Wie auch immer. Es wurde Morgen. Die Arbeitskollegen kamen. Ich hatte ihnen einen frischen Kaffee aufgebrüht. Mit krummen Buckel saß ich vor dem Computer und machte meine Übergabe.
„Es gibt nicht viel zu berichten“, begann ich ...



("Englisch Klavier spielen" nannten wir als Kinder das Klingeln an fremden Haustüren)

lost.in.thought - 29. Aug. 12, 19:04

ich wünsche Dir für heute und für all die restlichen Nächte in diesem Altenheim Ruhe, Kraft und gute Gedanken...

bonanzaMARGOT - 30. Aug. 12, 07:05

danke

deine wünsche halfen. heute nacht waren die alten ruhiger und die arbeit insgesamt entspannter.
Lange-Weile - 30. Aug. 12, 00:08

Harter Schnitt

Hallo Bo.,

nach den schönen Urlaubtagen mit leibevoller Begleitung ist die Nachtschicht mit all seinen Vorkommnissen ein harter Schnittt. Man stelle ich vor..du kommst aus einem Ruheraum und einen Pressluftschuppen. Da donnern alle Geräusche auf einen ein und verschmelzen zu einem hallenden Donnerschlag.

Es dauert sicher wieder ein paar Tage, bis sich die Emotionen wieder klimatsieren und sich auch an den grauen Alltag gewöhnen.

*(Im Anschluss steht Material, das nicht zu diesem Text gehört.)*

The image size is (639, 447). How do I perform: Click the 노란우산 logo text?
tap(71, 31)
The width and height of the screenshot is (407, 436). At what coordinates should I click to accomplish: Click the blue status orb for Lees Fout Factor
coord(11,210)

Trotzdem ermöglicht dir dieser Job einen gewissen Freiraum, was die Freuzeit betrifft.
Ich hatte bisher nur Job von Montag früh bis Freitag Abend - an längere Reisen über das WE war da nicht zu denken...wollte ich Monatgs nicht abgefischt auf Arbeit erscheinen..

LG LaWe


bonanzaMARGOT - 30. Aug. 12, 07:03

hallo lawe

es wäre zu schön, um wahr zu sein, ohne arbeit im altenheim.
sicher ist es positiv, dass ich durch den nachtdienst und die teilzeitbeschäftigung viel freizeit für reisen und private unternehmungen habe.
ich weiß nicht, ob ich wieder eine geregelte fünftagearbeitswoche haben wollte. eher nicht.
der schnitt nach längerer freizeit zurück ins altenheim ist in der tat hart. nicht nur wegen der alten und den pflegerischen verrichtungen sondern wegen dem ganzen pflegebetrieb, dessen strukturen und chefs.
Gioia - 30. Aug. 12, 09:46

Kann mir nicht vorstellen, dass du
deinen Job nicht auch "liebst"...

ich habe nur "Pflicht-Nachtwachen" geschoben,
und kenne sie trotzdem, diese Klingel-Fallsucht-Nächte.

Und weil nachts die "Wahrnehmung" eine ganz andere
ist, jedenfalls für mich, nahm ich auch oft wahr, dass
Bewohner immer dann besonders munter waren, wenn
ich meine Pflichtnächte hatte. So, als wollten sie mich
ärgern...

dem wahr aber nicht so:-)

Wünsche dir weiterhin viel Kraft und Liebe
für deinen sehr anstrengenden "Menschenjob".

bonanzaMARGOT - 30. Aug. 12, 14:46

hallo gioia

danke.

die alten mag ich schon. ohne menschenliebe ist dieser job gar nicht längere zeit durchzuhalten.
es sind die arbeitsbedingungen und der ständige druck, die einen frustrieren und zermürben.